Brief:
Starting at the line that contains "Where should I click to: Expand" and ending at the last line of the records, lay out the lines as a numbered list, leaving out any blank lines. Omit the pictures from your answer.

___ Task data

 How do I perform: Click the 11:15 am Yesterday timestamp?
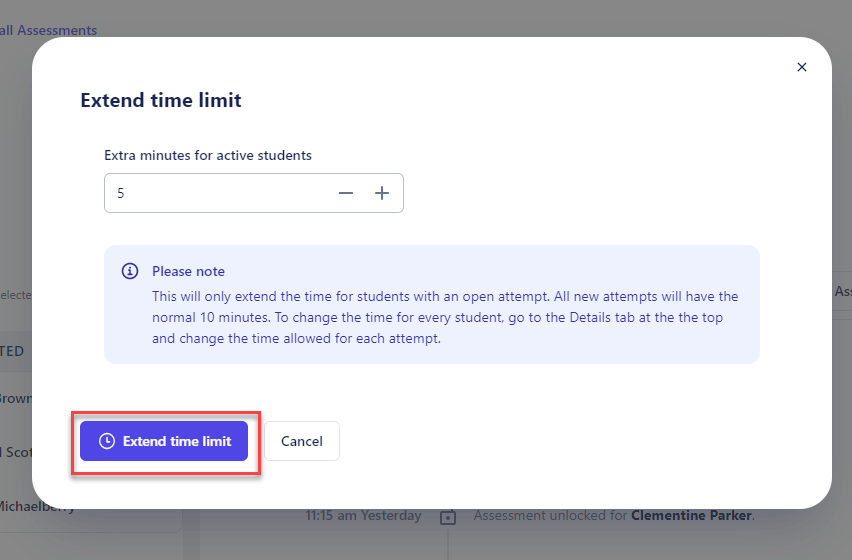click(x=363, y=515)
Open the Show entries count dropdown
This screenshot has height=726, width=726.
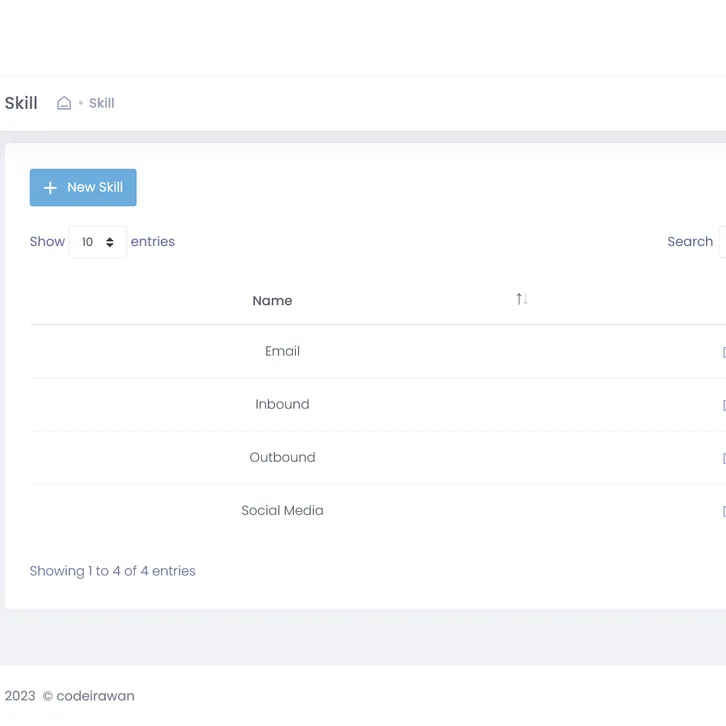(97, 242)
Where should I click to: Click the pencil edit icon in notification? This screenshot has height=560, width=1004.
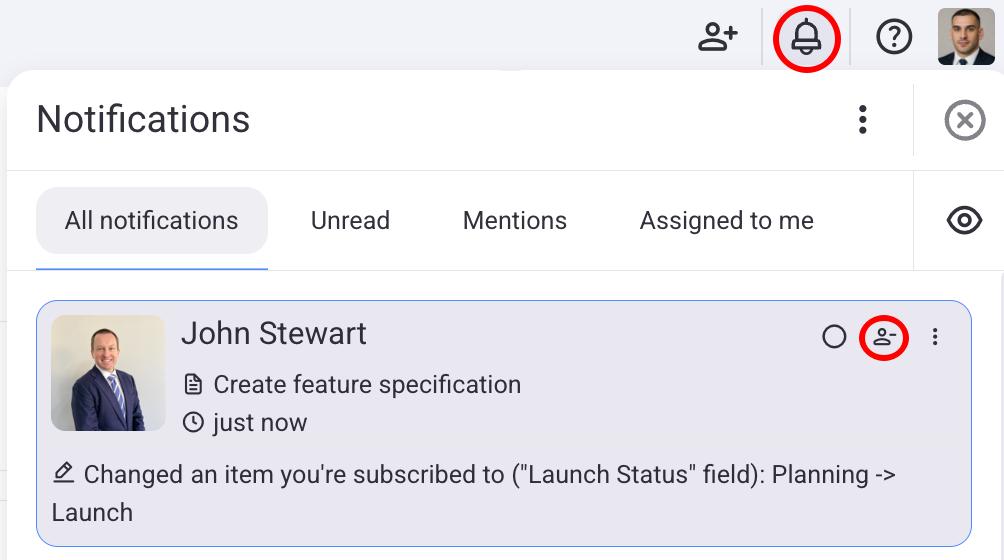tap(63, 472)
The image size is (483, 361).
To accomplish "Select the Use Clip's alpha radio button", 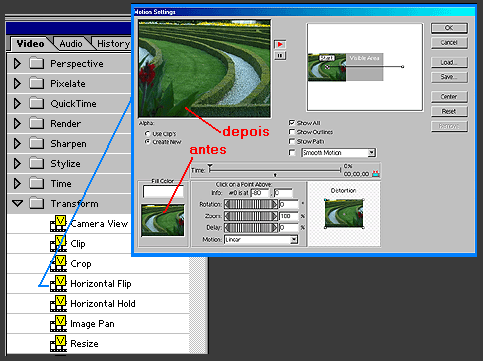I will point(147,133).
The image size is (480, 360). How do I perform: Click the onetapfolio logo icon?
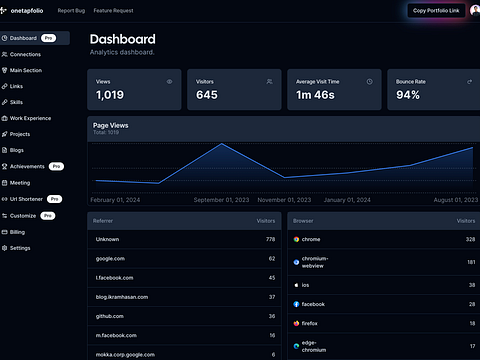(x=3, y=11)
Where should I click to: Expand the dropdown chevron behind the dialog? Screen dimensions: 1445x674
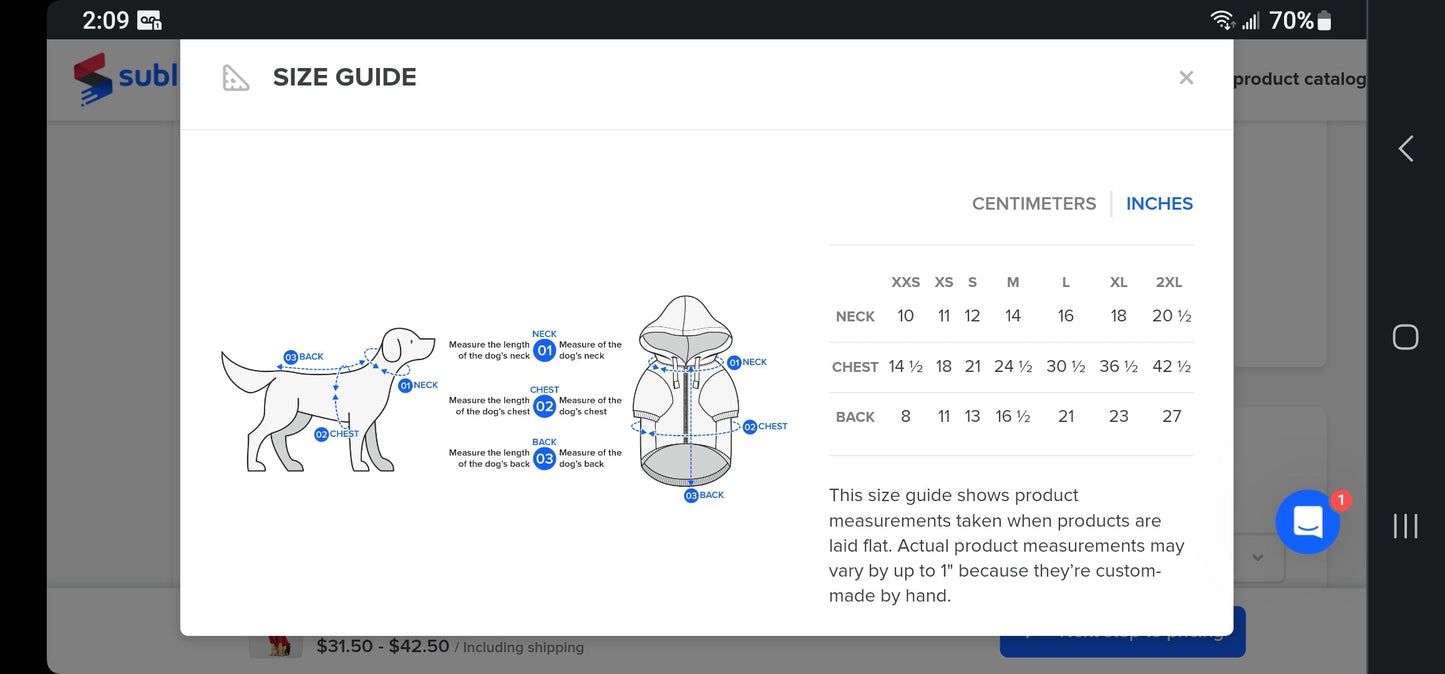point(1258,558)
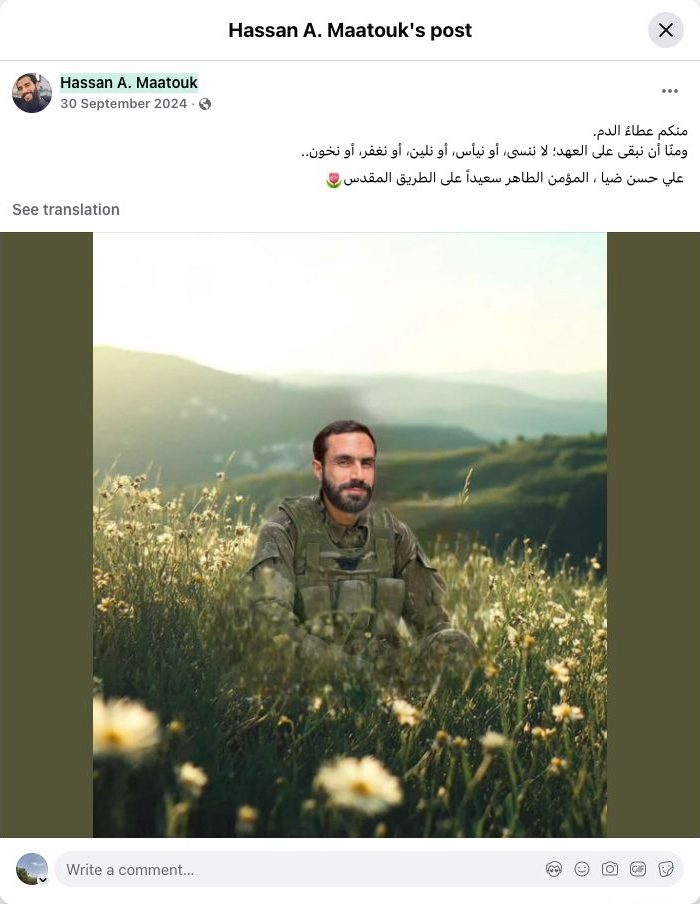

______

Correct output:
1. Where should I click to: Expand the dropdown chevron behind the dialog? Screen dimensions: 1445x674
2. point(1258,558)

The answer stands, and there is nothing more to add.